#### Supplied information
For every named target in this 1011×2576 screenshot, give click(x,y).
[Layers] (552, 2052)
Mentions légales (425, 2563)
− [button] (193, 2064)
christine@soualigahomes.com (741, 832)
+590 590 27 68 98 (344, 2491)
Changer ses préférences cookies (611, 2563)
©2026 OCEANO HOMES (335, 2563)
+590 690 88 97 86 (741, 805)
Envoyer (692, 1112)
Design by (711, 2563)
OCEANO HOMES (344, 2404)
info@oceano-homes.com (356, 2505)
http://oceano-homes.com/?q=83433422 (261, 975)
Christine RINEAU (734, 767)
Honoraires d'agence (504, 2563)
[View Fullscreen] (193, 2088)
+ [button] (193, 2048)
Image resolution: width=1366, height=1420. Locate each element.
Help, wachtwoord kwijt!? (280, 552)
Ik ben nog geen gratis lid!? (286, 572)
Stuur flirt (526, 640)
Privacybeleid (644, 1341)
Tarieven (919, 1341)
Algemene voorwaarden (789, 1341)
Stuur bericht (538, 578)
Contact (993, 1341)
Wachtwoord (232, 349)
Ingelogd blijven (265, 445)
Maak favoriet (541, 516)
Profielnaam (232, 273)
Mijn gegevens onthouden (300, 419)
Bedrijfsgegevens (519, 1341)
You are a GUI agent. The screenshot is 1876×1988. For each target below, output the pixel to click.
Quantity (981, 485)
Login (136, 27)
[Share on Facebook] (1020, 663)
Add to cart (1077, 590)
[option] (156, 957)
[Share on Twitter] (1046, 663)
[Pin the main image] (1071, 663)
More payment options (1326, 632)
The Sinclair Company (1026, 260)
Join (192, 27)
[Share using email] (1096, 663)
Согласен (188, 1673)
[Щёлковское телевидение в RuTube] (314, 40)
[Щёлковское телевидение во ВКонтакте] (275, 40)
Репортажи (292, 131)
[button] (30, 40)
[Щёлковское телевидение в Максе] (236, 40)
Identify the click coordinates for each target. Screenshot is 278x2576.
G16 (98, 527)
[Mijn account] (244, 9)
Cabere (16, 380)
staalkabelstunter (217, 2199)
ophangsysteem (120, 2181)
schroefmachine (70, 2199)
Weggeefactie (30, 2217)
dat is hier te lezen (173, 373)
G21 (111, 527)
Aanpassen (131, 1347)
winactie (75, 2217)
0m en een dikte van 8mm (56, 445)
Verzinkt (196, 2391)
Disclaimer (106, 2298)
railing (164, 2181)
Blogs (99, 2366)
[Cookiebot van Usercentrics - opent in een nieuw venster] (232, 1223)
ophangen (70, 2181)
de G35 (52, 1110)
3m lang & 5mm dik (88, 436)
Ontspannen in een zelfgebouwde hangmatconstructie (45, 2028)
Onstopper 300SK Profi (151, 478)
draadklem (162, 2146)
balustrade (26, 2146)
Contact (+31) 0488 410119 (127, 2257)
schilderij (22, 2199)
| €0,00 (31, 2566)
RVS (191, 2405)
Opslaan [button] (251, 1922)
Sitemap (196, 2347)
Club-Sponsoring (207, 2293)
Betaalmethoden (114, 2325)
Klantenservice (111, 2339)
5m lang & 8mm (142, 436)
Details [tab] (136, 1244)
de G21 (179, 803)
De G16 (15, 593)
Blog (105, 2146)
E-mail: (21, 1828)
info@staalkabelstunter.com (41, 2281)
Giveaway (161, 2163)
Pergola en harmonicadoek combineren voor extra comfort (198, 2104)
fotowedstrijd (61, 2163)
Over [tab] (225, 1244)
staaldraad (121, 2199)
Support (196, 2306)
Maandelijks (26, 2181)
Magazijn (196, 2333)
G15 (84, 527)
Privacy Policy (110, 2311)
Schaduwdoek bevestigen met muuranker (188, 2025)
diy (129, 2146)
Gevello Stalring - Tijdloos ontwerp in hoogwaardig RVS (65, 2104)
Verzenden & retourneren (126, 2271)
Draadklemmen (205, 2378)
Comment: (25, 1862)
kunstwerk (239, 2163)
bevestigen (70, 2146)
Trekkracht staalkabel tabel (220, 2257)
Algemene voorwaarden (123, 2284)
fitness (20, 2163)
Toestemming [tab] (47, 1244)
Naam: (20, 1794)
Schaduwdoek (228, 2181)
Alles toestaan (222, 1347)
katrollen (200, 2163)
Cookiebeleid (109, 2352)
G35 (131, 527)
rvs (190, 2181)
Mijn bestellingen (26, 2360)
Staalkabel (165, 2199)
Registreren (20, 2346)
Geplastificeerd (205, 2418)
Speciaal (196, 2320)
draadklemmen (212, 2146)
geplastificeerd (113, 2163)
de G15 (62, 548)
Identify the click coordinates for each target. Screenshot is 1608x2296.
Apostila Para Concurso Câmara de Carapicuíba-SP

#### Exercise requirements
All lines of the data above must be returned exactly.

#### Reply to the exercise
For every named target in this 1011×2576 screenshot, give click(x,y).
[Layers] (552, 2052)
Mentions légales (425, 2563)
− [button] (193, 2064)
christine@soualigahomes.com (741, 832)
+590 590 27 68 98 (344, 2491)
Changer ses préférences cookies (611, 2563)
©2026 OCEANO HOMES (335, 2563)
+590 690 88 97 86 (741, 805)
Envoyer (692, 1112)
Design by (711, 2563)
OCEANO HOMES (344, 2404)
info@oceano-homes.com (356, 2505)
http://oceano-homes.com/?q=83433422 (261, 975)
Christine RINEAU (734, 767)
Honoraires d'agence (504, 2563)
[View Fullscreen] (193, 2088)
+ [button] (193, 2048)
Image resolution: width=1366, height=1420. Locate each element.
Help, wachtwoord kwijt!? (280, 552)
Ik ben nog geen gratis lid!? (286, 572)
Stuur flirt (526, 640)
Privacybeleid (644, 1341)
Tarieven (919, 1341)
Algemene voorwaarden (789, 1341)
Stuur bericht (538, 578)
Contact (993, 1341)
Wachtwoord (232, 349)
Ingelogd blijven (265, 445)
Maak favoriet (541, 516)
Profielnaam (232, 273)
Mijn gegevens onthouden (300, 419)
Bedrijfsgegevens (519, 1341)
You are a GUI agent. The screenshot is 1876×1988. For each target below, output the pixel to click.
Quantity (981, 485)
Login (136, 27)
[Share on Facebook] (1020, 663)
Add to cart (1077, 590)
[option] (156, 957)
[Share on Twitter] (1046, 663)
[Pin the main image] (1071, 663)
More payment options (1326, 632)
The Sinclair Company (1026, 260)
Join (192, 27)
[Share using email] (1096, 663)
Согласен (188, 1673)
[Щёлковское телевидение в RuTube] (314, 40)
[Щёлковское телевидение во ВКонтакте] (275, 40)
Репортажи (292, 131)
[button] (30, 40)
[Щёлковское телевидение в Максе] (236, 40)
Identify the click coordinates for each target. Screenshot is 278x2576.
G16 (98, 527)
[Mijn account] (244, 9)
Cabere (16, 380)
staalkabelstunter (217, 2199)
ophangsysteem (120, 2181)
schroefmachine (70, 2199)
Weggeefactie (30, 2217)
dat is hier te lezen (173, 373)
G21 (111, 527)
Aanpassen (131, 1347)
winactie (75, 2217)
0m en een dikte van 8mm (56, 445)
Verzinkt (196, 2391)
Disclaimer (106, 2298)
railing (164, 2181)
Blogs (99, 2366)
[Cookiebot van Usercentrics - opent in een nieuw venster] (232, 1223)
ophangen (70, 2181)
de G35 (52, 1110)
3m lang & 5mm dik (88, 436)
Ontspannen in een zelfgebouwde hangmatconstructie (45, 2028)
Onstopper 300SK Profi (151, 478)
draadklem (162, 2146)
balustrade (26, 2146)
Contact (+31) 0488 410119 (127, 2257)
schilderij (22, 2199)
| €0,00 (31, 2566)
RVS (191, 2405)
Opslaan [button] (251, 1922)
Sitemap (196, 2347)
Club-Sponsoring (207, 2293)
Betaalmethoden (114, 2325)
Klantenservice (111, 2339)
5m lang & 8mm (142, 436)
Details [tab] (136, 1244)
de G21 (179, 803)
De G16 (15, 593)
Blog (105, 2146)
E-mail: (21, 1828)
info@staalkabelstunter.com (41, 2281)
Giveaway (161, 2163)
Pergola en harmonicadoek combineren voor extra comfort (198, 2104)
fotowedstrijd (61, 2163)
Over [tab] (225, 1244)
staaldraad (121, 2199)
Support (196, 2306)
Maandelijks (26, 2181)
Magazijn (196, 2333)
G15 (84, 527)
Privacy Policy (110, 2311)
Schaduwdoek bevestigen met muuranker (188, 2025)
diy (129, 2146)
Gevello Stalring - Tijdloos ontwerp in hoogwaardig RVS (65, 2104)
Verzenden & retourneren (126, 2271)
Draadklemmen (205, 2378)
Comment: (25, 1862)
kunstwerk (239, 2163)
bevestigen (70, 2146)
Trekkracht staalkabel tabel (220, 2257)
Algemene voorwaarden (123, 2284)
fitness (20, 2163)
Toestemming [tab] (47, 1244)
Naam: (20, 1794)
Schaduwdoek (228, 2181)
Alles toestaan (222, 1347)
katrollen (200, 2163)
Cookiebeleid (109, 2352)
G35 (131, 527)
rvs (190, 2181)
Mijn bestellingen (26, 2360)
Staalkabel (165, 2199)
Registreren (20, 2346)
Geplastificeerd (205, 2418)
Speciaal (196, 2320)
draadklemmen (212, 2146)
geplastificeerd (113, 2163)
de G15 (62, 548)
Identify the click coordinates for each target. Screenshot is 1608x2296.
Apostila Para Concurso Câmara de Carapicuíba-SP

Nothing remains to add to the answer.